Перепиши кусок рассказа о Коле Македонове: начни со слов «В Скорбященскую церковь», закончи словами «первый помощник путешествующим!». Везде подставь «дедушка» вместо «старичок».

ИСХОДНЫЙ ОТРЫВОК:
══════════

Колхозники, зная его как добродетельного, трудолюбивого мальчика, согласились, чтобы он работал на пасеке. И не ошиблись.
Когда Коля стал работать пчеловодом, то получил возможность уединенно молиться. Дома, среди большой семьи это делать было трудно. А на пасеке стоял сарай, в котором он устроил молитвенный уголок. Работал и молился. Благодаря его труду и молитвам пчелы перестали дохнуть. Наоборот, стали умножаться и давать столько меда, что все только удивлялись и спрашивали, как ему это удается.
– Благодаря Богу, – отвечал мальчик-пасечник.
«Пасека, на которой я работал, – вспоминал отец Авель, – в саду стояла. Там яблони росли, крыжовник, малина, смородина. Помню, лето было такое дождливое, все ягоды могли замокнуть и опасть. Мы их даже собрать не могли из-за дождей. И без меда могли остаться. Пчелы в такую погоду ничего не приносили. Стал тут надо мной бригадир ехидничать:
– Где ж, – говорит, – Коля, твои угоднички? Куда они смотрят?
– Нам самим надо Бога просить, чтоб дождик перестал, – ответил я.
– Ну вот ты и проси. Ты же у нас шибко верующий, – как-то по-злому сказал бригадир.
Ничего я не ответил. Пошел в сарай, где у меня инструменты хранились, а в уголке иконы стояли. Затеплил свечи, стал молиться. Вскоре дождь прекратился. Конечно, я не приписывал это себе. Просто благодарил Бога, и все. И никому не говорил, что просил Его о том, чтобы дождь прекратился. Но бригадир что-то заподозрил и говорит мне:
– Небось думаешь, что это твой Бог дождик остановил.
– Все в Его силах, все Ему подчиняется, и дождь, и солнышко, – ответил я.
– Да при чем тут Бог? Просто природа так устроена. Разошлись тучи – дождь и перестал.
Я не стал спорить и сказал:
– Ну, пусть так…
И вдруг всего через час дождик вновь как ливанет! И туч никаких не было. Бригадир оторопел. Подошел ко мне и говорит:
– Ты уж прости, я, наверное, это… не того чего-то сказал… Наверное, какой-то Бог все-таки есть…»
А Коля Македонов пошел на службу в Скорбященский храм, поставил Господу свечку и благодарно помолился за явленное Им чудо, вразумившее бригадира.
В Скорбященскую церковь Коля Маке-донов ходил на службы, несмотря ни на какую погоду. Однажды зимой он шел со всенощной службы домой в Никуличи, и вдруг поднялась такая сильная пурга, что ни зги не было видно. Сбился Коля с пути, заплутал. Долго ходил из стороны в сторону, пытаясь найти путь, но тщетно. Только из сил совсем выбился и даже замерзать стал. И тогда взмолился Коля ко Господу с просьбой о помощи. Вдруг видит: откуда-то неожиданно появился старичок и помахал ему рукой – иди, мол, за мной. Коля пошел. Когда вдали появились домишки села Никуличи, старичок так же неожиданно исчез. Коля Македонов понял, что этот добрый помощник был не кто иной, как Николай Угодник, имя которого носил и он, и его родное село. Святитель Николай – он же ведь первый помощник путешествующим!

══════════

ИСХОДНЫЕ ДАННЫЕ:

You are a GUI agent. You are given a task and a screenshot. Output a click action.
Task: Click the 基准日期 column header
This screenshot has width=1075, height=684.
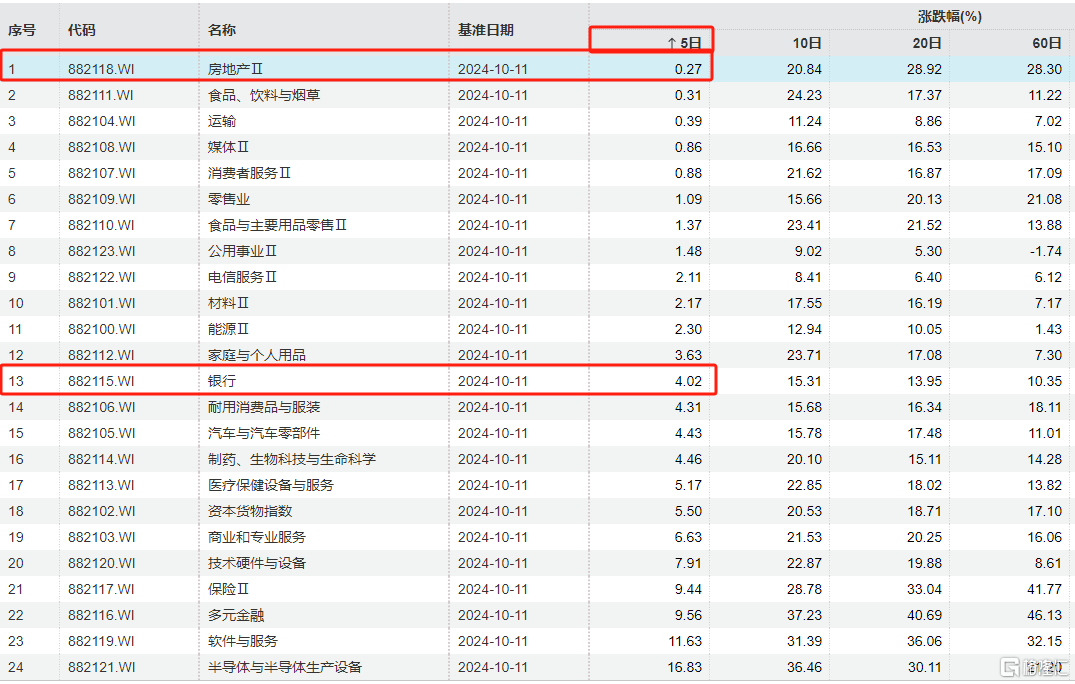(486, 30)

══════════

ОТВЕТ НА ЗАДАНИЕ:
В Скорбященскую церковь Коля Маке-донов ходил на службы, несмотря ни на какую погоду. Однажды зимой он шел со всенощной службы домой в Никуличи, и вдруг поднялась такая сильная пурга, что ни зги не было видно. Сбился Коля с пути, заплутал. Долго ходил из стороны в сторону, пытаясь найти путь, но тщетно. Только из сил совсем выбился и даже замерзать стал. И тогда взмолился Коля ко Господу с просьбой о помощи. Вдруг видит: откуда-то неожиданно появился дедушка и помахал ему рукой – иди, мол, за мной. Коля пошел. Когда вдали появились домишки села Никуличи, дедушка так же неожиданно исчез. Коля Македонов понял, что этот добрый помощник был не кто иной, как Николай Угодник, имя которого носил и он, и его родное село. Святитель Николай – он же ведь первый помощник путешествующим!